WORK REQUIRED:
Pictures do not belong in the copy. Write out exactly the lines from the one containing "576x768 pixels. Task: Go" through the end of the data.

Collection entries:
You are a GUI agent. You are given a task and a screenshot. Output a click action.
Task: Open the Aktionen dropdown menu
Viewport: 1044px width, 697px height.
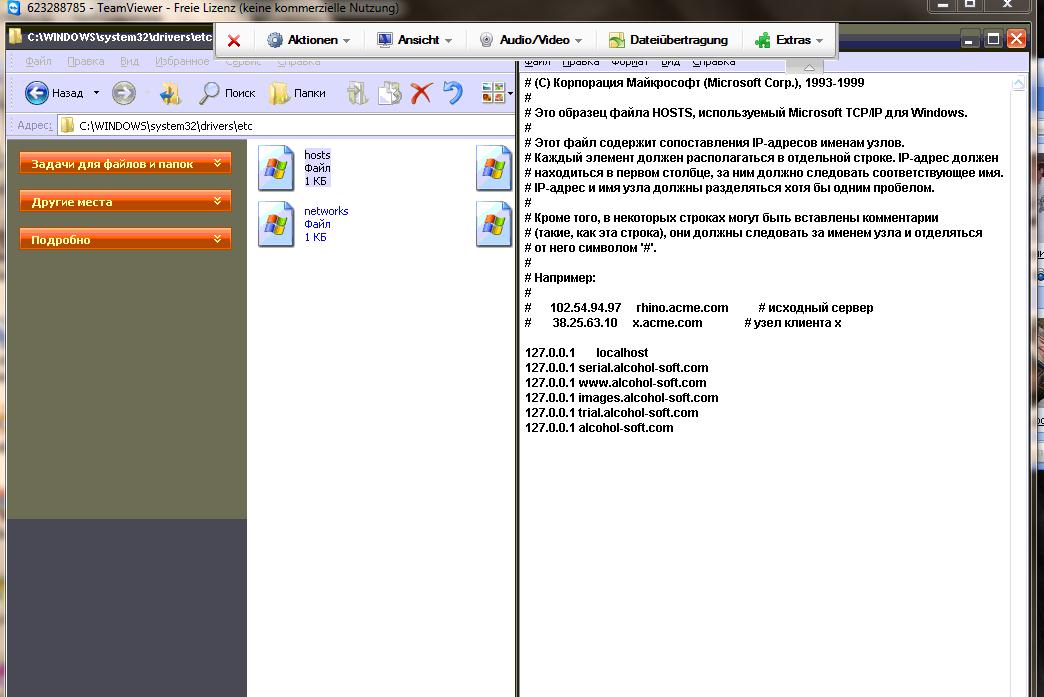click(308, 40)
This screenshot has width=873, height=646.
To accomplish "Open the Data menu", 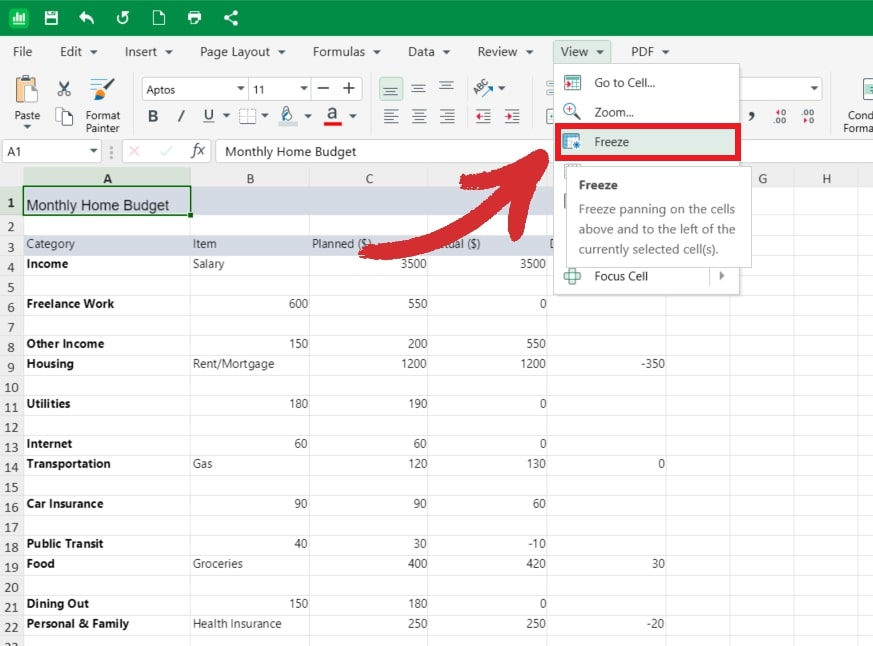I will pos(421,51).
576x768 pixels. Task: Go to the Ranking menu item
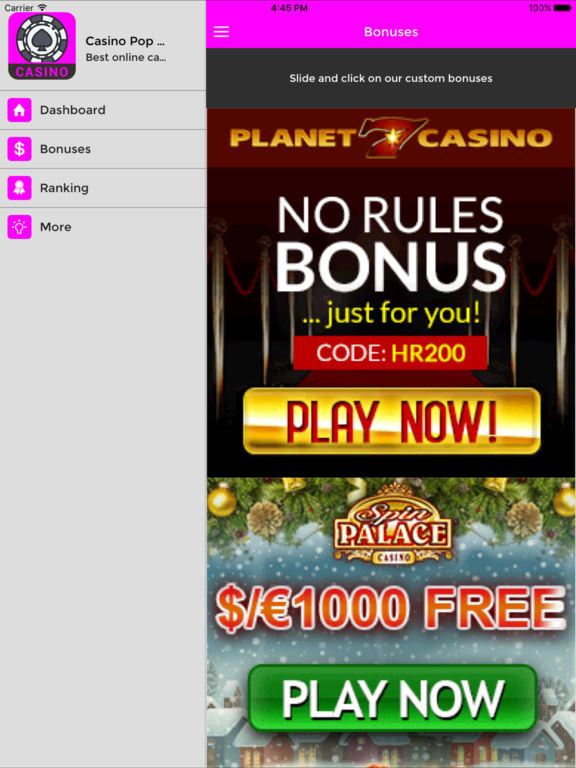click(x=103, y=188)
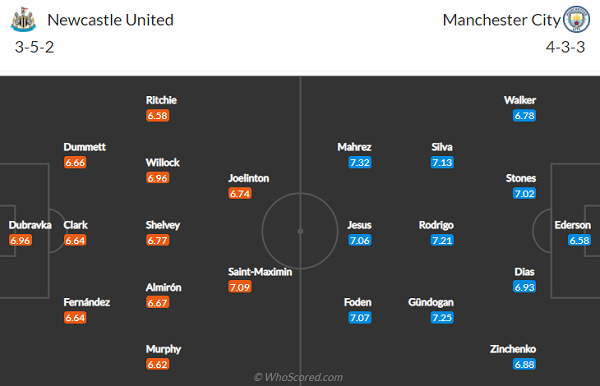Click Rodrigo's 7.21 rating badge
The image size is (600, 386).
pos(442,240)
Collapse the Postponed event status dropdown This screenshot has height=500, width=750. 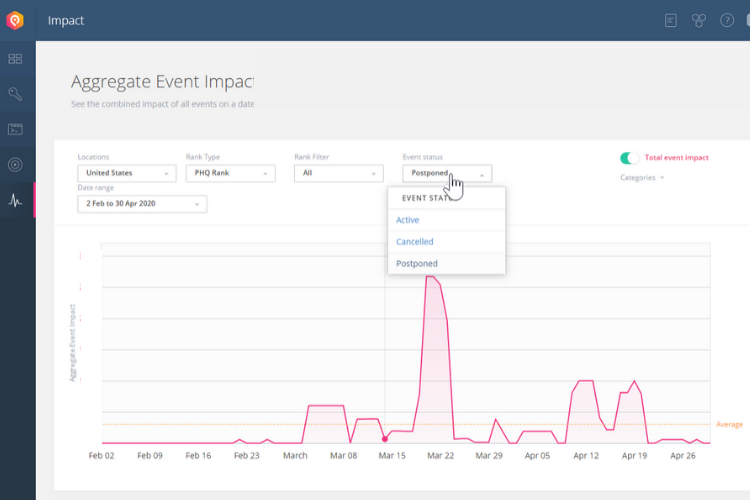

EXPECTED ANSWER:
576x768 pixels. Task: Go to the Ranking menu item
click(x=103, y=188)
Click Rodrigo's 7.21 rating badge
The image size is (600, 386).
pos(442,240)
Collapse the Postponed event status dropdown This screenshot has height=500, width=750. 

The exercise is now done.